Looking at these occurrences, do you think that T-rex actually appeared at the maximum age of the oldest occurrence (the bottommost line segment that spans from 83.5 Ma to 70.6 Ma)?

Instead of plotting the early and late boundaries of the stages in which a species occurs, we can get a more reasonable duration for the T-rex by considering just the time spanning the earliest and latest midpoints of all of the occurrences.

Let’s re-draw the fossil record of the T-rex, but this time let’s only use the midpoints of the fossil occurrences to see if we can get a better idea of the actual duration of this species.

plotRawFossilOccs(Trex, use.midpoint = F, knitr = T)
segments(x0 = min(Trex$midpoint),
         x1 = max(Trex$midpoint),
         y0 = 35, y1 = 35, lwd=3, col="red"
          )

What do you think? Is this a better approximation of the length of time in which T-rex lived (its “temporal range”)? This is not a graded question, but discuss this with your fellow students or your GSI for a moment.

There are many ways to try to reconstruct ages or temporal ranges of species from the fossil record. All of those reconstructions will present some amount of error, and this error will be smaller for fossil records that have better time resolution. The main caveats of these techniques are:

  1. We still do not know the exact date of the appearance or extinction of a taxon (!)
  2. Taxa with fossils that are all dated to the same stage do not have temporal ranges (see taxa B and F in panels I and II in fig 1 below), and it is therefore difficult to know when exactly within that stage they lived, and consequently with whom they co-occurred.
  3. Imprecisely-dated occurrences can still influence our midpoint technique (for instance, look at how much the temporal range of the T-rex is affected by just one occurrence).

Problems associated with the midpoint technique can be gleaned from comparing panels I and II in figure 1.

For the purposes of this lab, we will assume that reconstructing ages using the interval between midpoints, as we did above for the T-rex, is good enough.

Now we will plot ALL of the dinosaurs in our dataset, estimating their temporal range (with error) with their interval midpoints. Each species will be a horizontal line in this graph.

plotRawFossilOccs(dinos_fossil, tax.lvl = "species", knitr = T)

How will the record look if, instead of looking at the species level, we plot the temporal ranges at the taxonomic level of family (even having all the uncertainties mentioned above)?

plotRawFossilOccs(dinos_fossil, tax.lvl  = "family", knitr = T)

What about the taxonomic order level?

plotRawFossilOccs(dinos_fossil, tax.lvl  = "order", knitr = T)

And, maybe more interesting: why do so many species (and, an even higher proportion of higher taxonomic levels) disappear abruptly around 66 Mya?

The K-Pg mass extinction

The K-Pg mass extinction was caused by the collision of a bolide with Earth.

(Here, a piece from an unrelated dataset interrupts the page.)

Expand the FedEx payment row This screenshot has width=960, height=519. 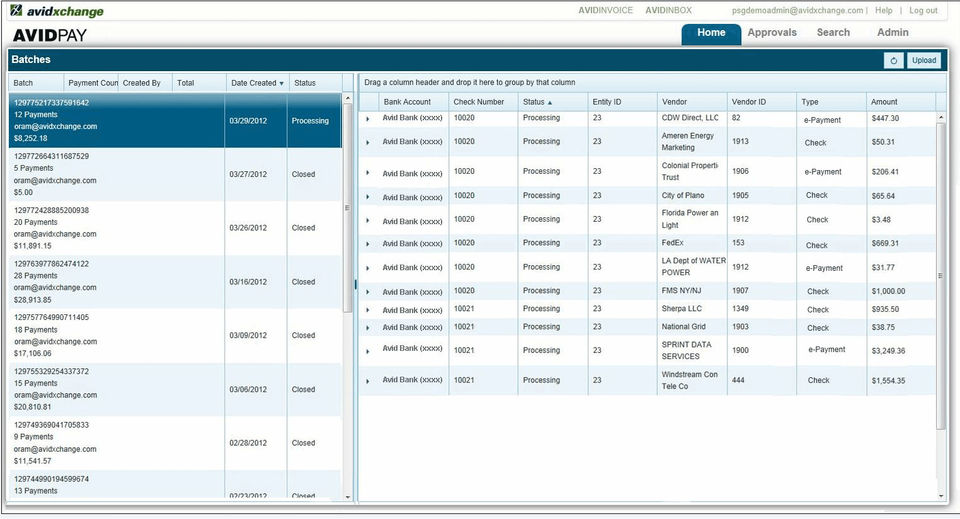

We can date this event relatively precisely because the magnitude of the impact left a very conspicuous layer of iridium (a mineral that is rare on Earth, but very common in meteors) throughout our planet. Because of these characteristics, we can securely conclude that the K-Pg mass extinction occurred 66 million years ago. We can annotate the K-Pg mass extinction event in the plot we made by using the function:

abline(v = 66)

Something to think about:

Did the K-Pg mass extinction impact diversity at the species, genus, and family levels equally, or do we see different patterns of diversity loss among these taxonomic levels? If the pattern is different, might this have some biological meaning?

The pull of the recent

One question we might make is: what is the temporal pattern of fossil preservation? Does it change across millions of years? We can quickly (and very superficially) test this by plotting a histogram of fossil occurrence midpoints.

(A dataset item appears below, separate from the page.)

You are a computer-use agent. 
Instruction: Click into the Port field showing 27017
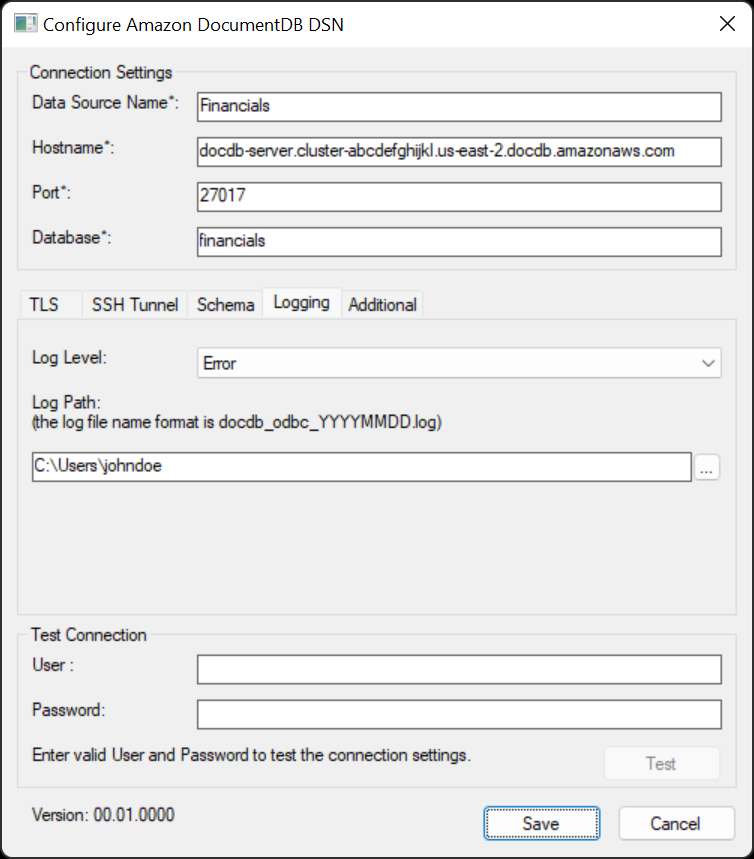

hist(dinos_fossil$midpoint,
     breaks=100, #increasing breaks to see data in a better precision
     xlab="Absolute time (Mya)", main = "Fossil Occurrence midpoints",
     
     #reversing axis to represent past -> present
     xlim=c(rev(range(dinos_fossil$midpoint))) 
     )

Paleontologists call this increase in fossil preservation towards the present the “pull of the recent”.

It is reasonable to imagine that not every species that has ever existed left a fossil. How can we quantify the fraction of species that become fossils? To estimate this, we will look at the number of current dinosaur species (a.k.a. birds; species list from Jetz et al, 2012) that have left at least one fossil occurrence.

# first we load the species list:
data("birds_spp")

# then we count the number of extant dinosaurs within our fossil dataset:
n_fossilized_dinos <- sum(birds_spp %in% dinos_fossil$species)

#then we calculate the proportion:
n_fossilized_dinos/length(birds_spp)
## [1] 0.1139798

Diversity patterns in deep time

We can use two simple methods to calculate diversity curves in the fossil record (see fig 1-III):

The standard method, which simply sums up taxa that occur in the same interval, and thus calculates the diversity within each interval.

The range-through method, which only sums up species that are observed before and after a given stratigraphic interval, and thus calculates the diversity at interval boundaries. This method guarantees we are measuring diversity that co-occurs in time.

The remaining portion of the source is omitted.